The Problems are the Path: Affordability

 The National Association of Realtors, NAR, creates and Affordability Index on a regular basis.  It really defines how the FED uses certain tools to determine inflation. It also gives insight on how various real estate markets will perform.  I see the CPI as being 30% home prices and rents.

The index is simple, the higher the number the greater the affordability.  The lower the number  the more unaffordable the area.  

Last letter I took a swipe at our state legislature and those who support multiple housing units in all the state towns.  I spent too many years in local politics not to realize that politicians want to get elected.  It is not logic of the laws they pass.  They capitalize on voter ignorance more than voter intelligence.  If the voter based elections on their representatives intelligent work there would be a 99% turnover in all political posts!  In my opinion and experience.

Woodside, as an example, is to put in multiple housing they would need a very large septic system.  The present sewer systems is limited in Woodside by capacity of the sewer project servicing Woodside.  Woodside septic systems are plagued with high water tables which flood septic drain fields.  Woodside has  impermeable soils, that makes the drain field unable to filter out the septic water.  Next is the cost of construction.  An acre of land in Woodside per San Mateo County Health will only tolerate a 3 bedroom 3 bath home's septic system.  5 acres may take five three bedroom/bath homes of 2000 square feet.  Woodside also has a limit on the size of a house to about 6000 SF; therefore, only three houses.  Cost of construction is about $500/ sf for a Home Depot house.  The cost of the land $5 million, if you can find a level one without slope to handle a large septic system, and if the town laws allow the building of more than total 6000 sf of covered area.  The rough total cost is $10.25 million, or $2.05 million per unit.  Is that affordability?

Now we get to Affordability, a score of 100 equals income to needed to qualify.  The Least affordable homes in our area are 1. San Jose, Sunnyvale, Santa Clara with a rating of 38.5 with a medium income of $159K and Income of $414K to qualify for a home.  2. San Francisco, Oakland, Hayward with a rating of 44.3 and median income of $141K and qualifying income of $319K.  

It comes to affordability not on supply to create affordable homes!

Now when it comes to affordability, let's look at those areas that Californians have migrated to.  A score of 100 equals income to needed to qualify: Boise ID @ 114.3, Boulder CO @ 101.3, Charlotte NC @ 153.1, Dallas @ 167.4, Austin @ 137, Houston the new home of HP @ 169.9, Memphis @ 175, Phoenix @ 139, Portland @ 117, Tucson @ 142 all show why Californians have moved out.  In fact; over the past 2 years 700,000 have moved out of California.  

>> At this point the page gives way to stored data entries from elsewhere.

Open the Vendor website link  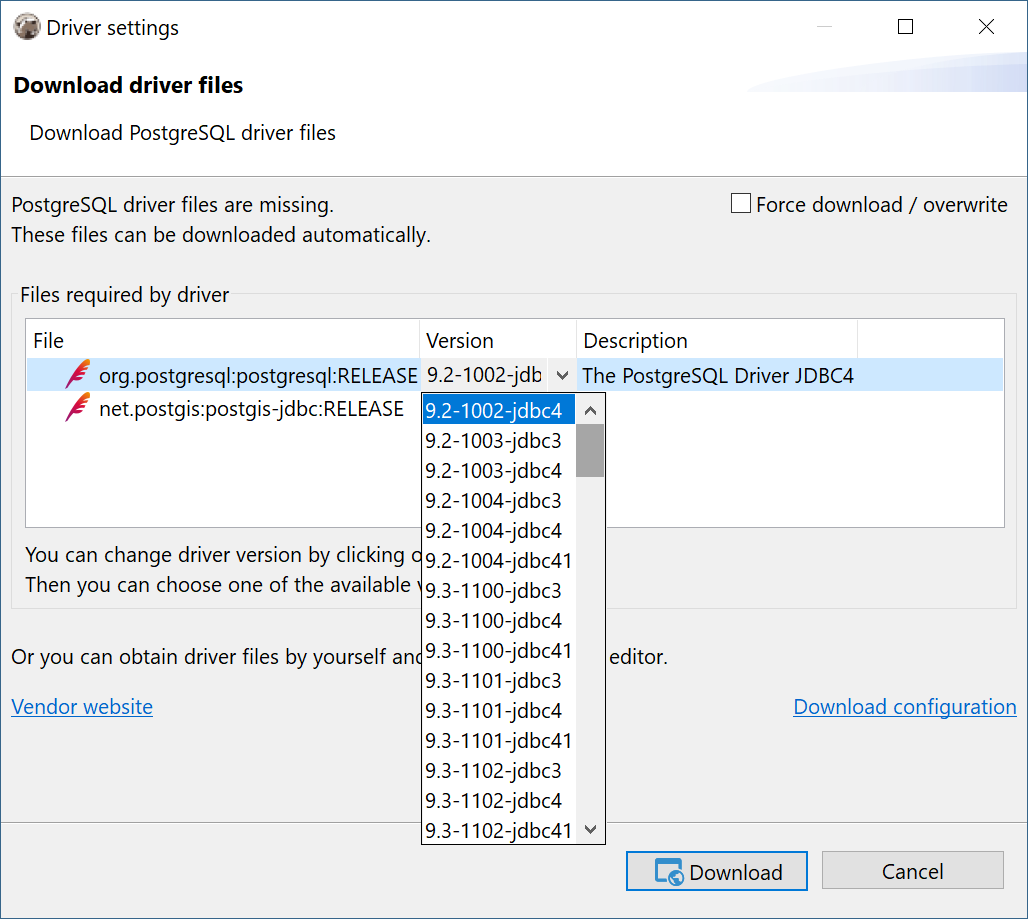(x=81, y=707)
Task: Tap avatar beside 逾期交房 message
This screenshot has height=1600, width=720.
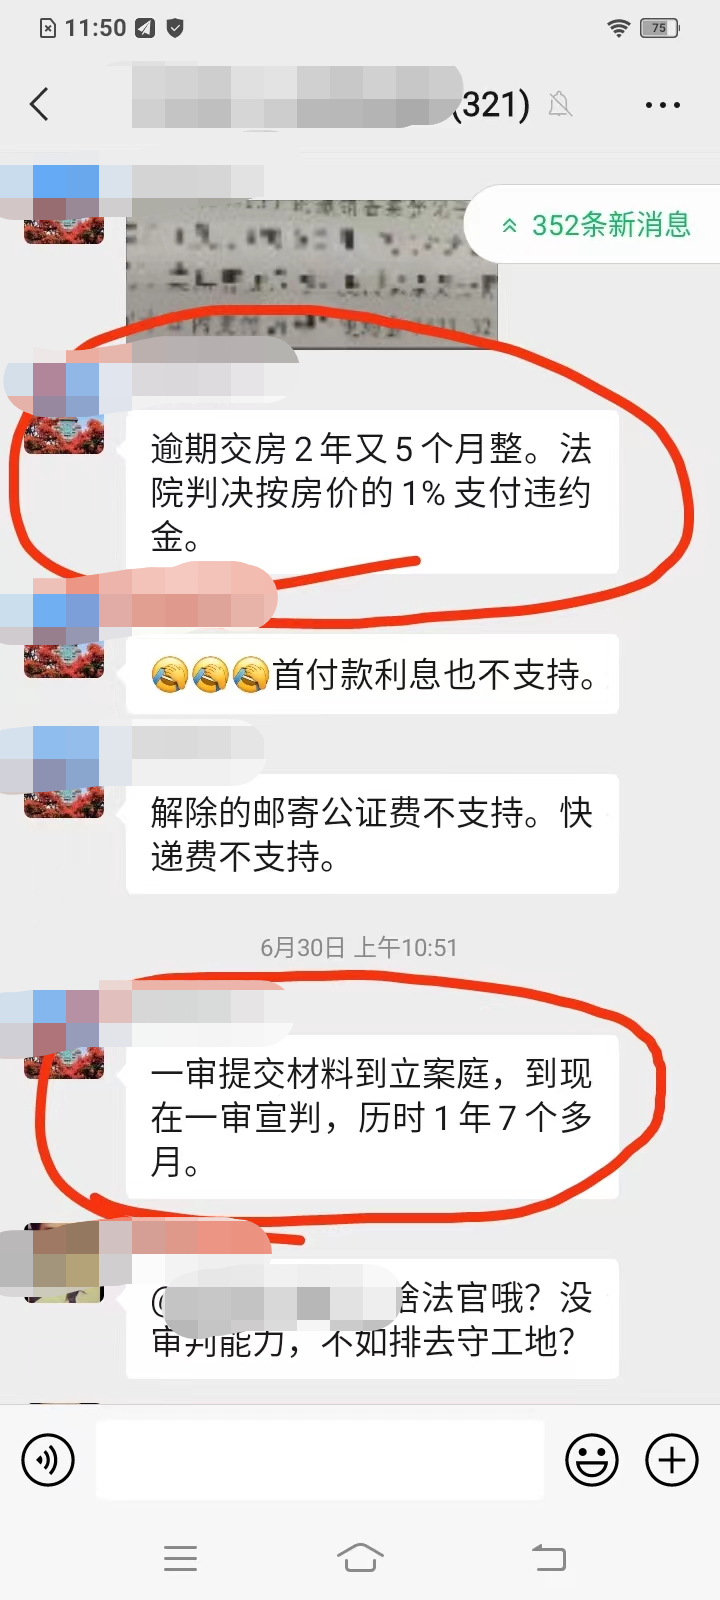Action: click(x=64, y=432)
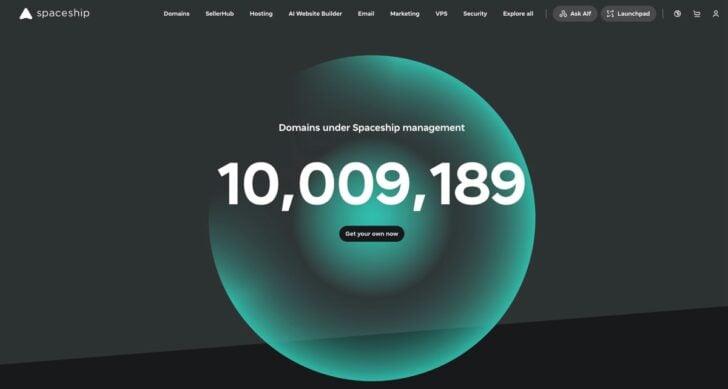Click the Spaceship logo icon
Viewport: 728px width, 389px height.
coord(26,14)
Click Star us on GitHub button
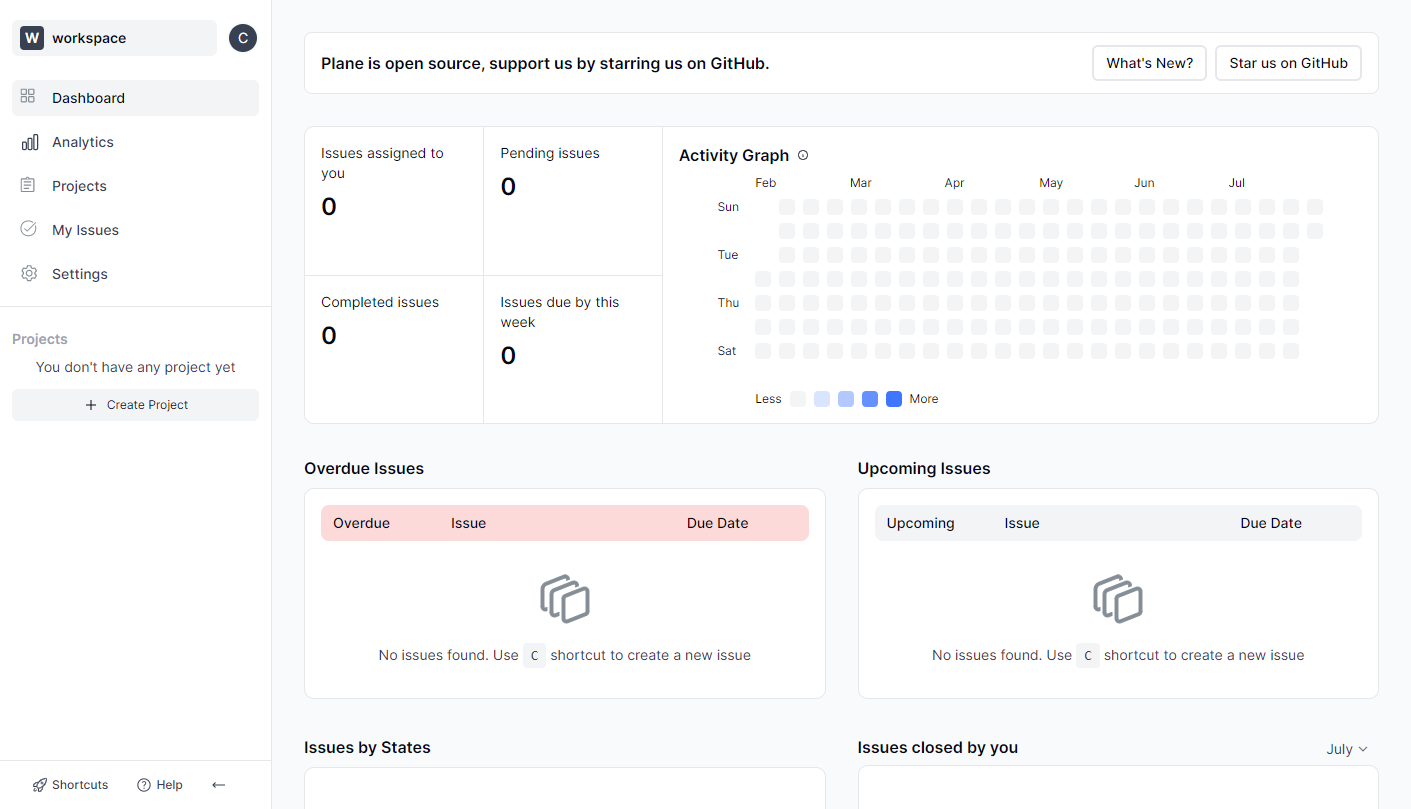Image resolution: width=1411 pixels, height=809 pixels. click(1288, 63)
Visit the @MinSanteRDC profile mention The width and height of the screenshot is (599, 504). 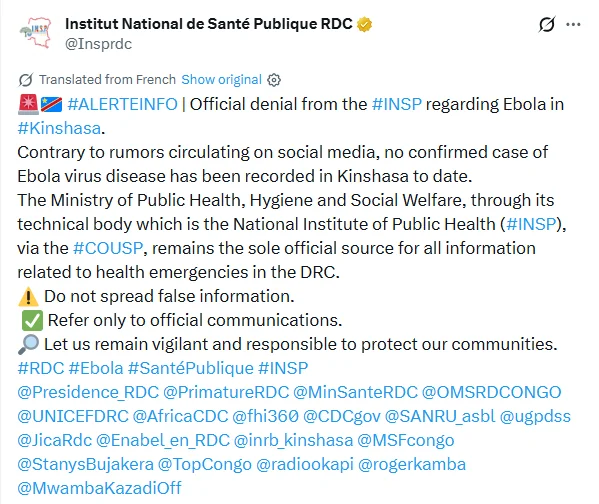(355, 392)
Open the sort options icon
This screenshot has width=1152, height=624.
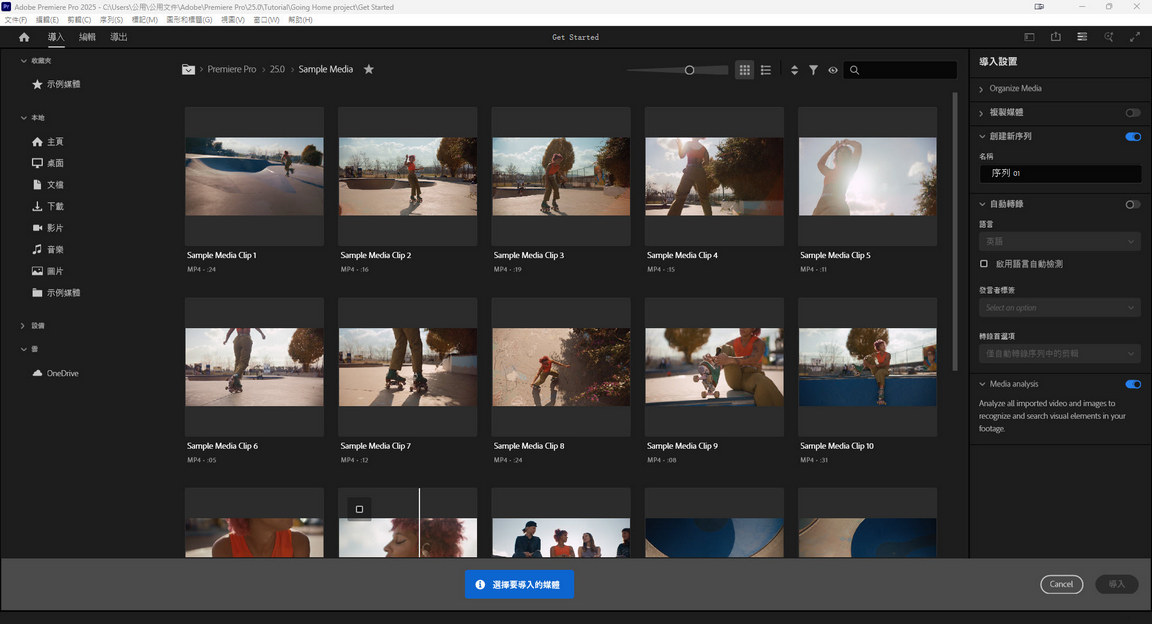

Next to consider is "market vulnerability".  Sorry to the doomsday folks, there is no recession that will collapse our local economy.  Buyers and sellers are in a stand off. Buyers have cash and can pay all cash.  Sellers can hold until economics make them adjust their home price.  That leaves unfordable housing to exodus to areas in California that is affordable or a move out of the State.  Many of my low income buyers are looking at new housing projects of east bay and central valley

The recent 7 days is a clear example of that to me.  Each week this year there have been increasingly less new listings. Sales are eating up inventory.  This will happen until demand out distances supply and price will move up not down with interest rates increasing.  Again this past week I have seen homes that have hung on the market 20-30 days plus and BOOM 15 offers!  Boom; multiple over bids after a price cut or several price cuts. Fidelity Title weekly reports keep all our area in a sellers market based upon homes for sale, inventory and days on the market.

One last comment on interest rates and inflation. I have stated in past newsletters that the FED is looking at Asset inflation more that real inflation.  While many of the media reports focus on prices of eggs, gas, and consumer items, the real issue is asset value.  They are like politician's selling their services not reality.  Nothing to me means more than AFFORDABILTY in housing.  

My additional comment is on the Stock Market. Interest rates increases are a death knell for growth stocks!  Growth stocks pay no dividends.  Go back to the Schwab money market account.  Do you want the volatility on FAANG or a steady 4% return that could go higher?  The FED will continue to raise interest rates in the near future, in my opinion.  I don't think higher mortgage rates will affect buyers, except the potential affordable stressed buyers will move out of state to affordable areas.

There are opportunities here in our area.  Investors continue to look for a home to fix and flip.  Buyers do not want to fix a home and will pay for an up to date interior with new paint and landscaping.  The difference between "what was and what is",  is a handsome profit for the investor.  

As long as those factors remain the same we have a healthy real estate market!